Cogswell's career as a science fiction author. His first published short story, "The Spectre General" in the magazine Astounding (June 1952), was a humorous tale in which a long-forgotten maintenance brigade of the Imperial Space Marines holds the promise of reinvigorating a declining Galactic Empire. Cogswell wrote nearly 40 science fiction stories, most in the same lighthearted vein as his first, and was co-author of a novel in the Star Trek franchise. Cogswell was also the editor of the long-running "fanzine for pros", Proceedings of the Institute for Twenty-First Century Studies, a collection of which was published in 1993. In this, writers and editors discussed their and each other's works. In recent years, Cogswell's short story "The Wall Around the World" (1962) was rediscovered and received much attention, due especially to the many similarities between its protagonist and Harry Potter: Like Potter, Cogswell's Porgie is an orphan boy living with his aunt and uncle, who learns magic in school, flies on a broomstick and is constantly persecuted by a nasty cousin (who is in this case, however, part of the magical community). There is, however, no direct evidence that J.K. Rowling read Cogswell's story or was influenced by it. - Courtesy of Wikipedia.

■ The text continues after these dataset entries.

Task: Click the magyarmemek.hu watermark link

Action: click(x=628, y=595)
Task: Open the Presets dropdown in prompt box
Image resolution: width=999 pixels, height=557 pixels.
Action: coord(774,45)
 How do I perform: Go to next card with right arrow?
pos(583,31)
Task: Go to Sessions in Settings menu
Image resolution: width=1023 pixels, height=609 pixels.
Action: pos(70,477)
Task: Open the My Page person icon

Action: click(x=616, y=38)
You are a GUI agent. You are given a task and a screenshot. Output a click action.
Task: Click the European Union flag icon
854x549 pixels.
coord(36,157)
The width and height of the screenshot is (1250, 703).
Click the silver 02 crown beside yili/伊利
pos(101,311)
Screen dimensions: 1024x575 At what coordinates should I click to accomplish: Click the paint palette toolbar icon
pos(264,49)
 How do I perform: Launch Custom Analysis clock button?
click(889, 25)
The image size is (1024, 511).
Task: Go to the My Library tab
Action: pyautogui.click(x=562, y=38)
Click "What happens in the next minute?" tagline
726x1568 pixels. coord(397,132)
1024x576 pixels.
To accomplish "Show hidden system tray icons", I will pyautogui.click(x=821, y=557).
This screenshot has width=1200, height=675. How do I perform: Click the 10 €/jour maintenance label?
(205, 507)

Interview Theodore Cogswell, ALBA V 48-031, September 7, 1986, Manny Harriman Video Oral History Collection; ALBA VIDEO 048; box number 23; folder number 3; Tamiment Library/Robert F. Wagner Labor Archives, New York University.
Photograph: Theodore Cogswell. Photograph from the Cleveland, Press (OH) September 5, 1938.; Ted Lewis, by Richard Bermack.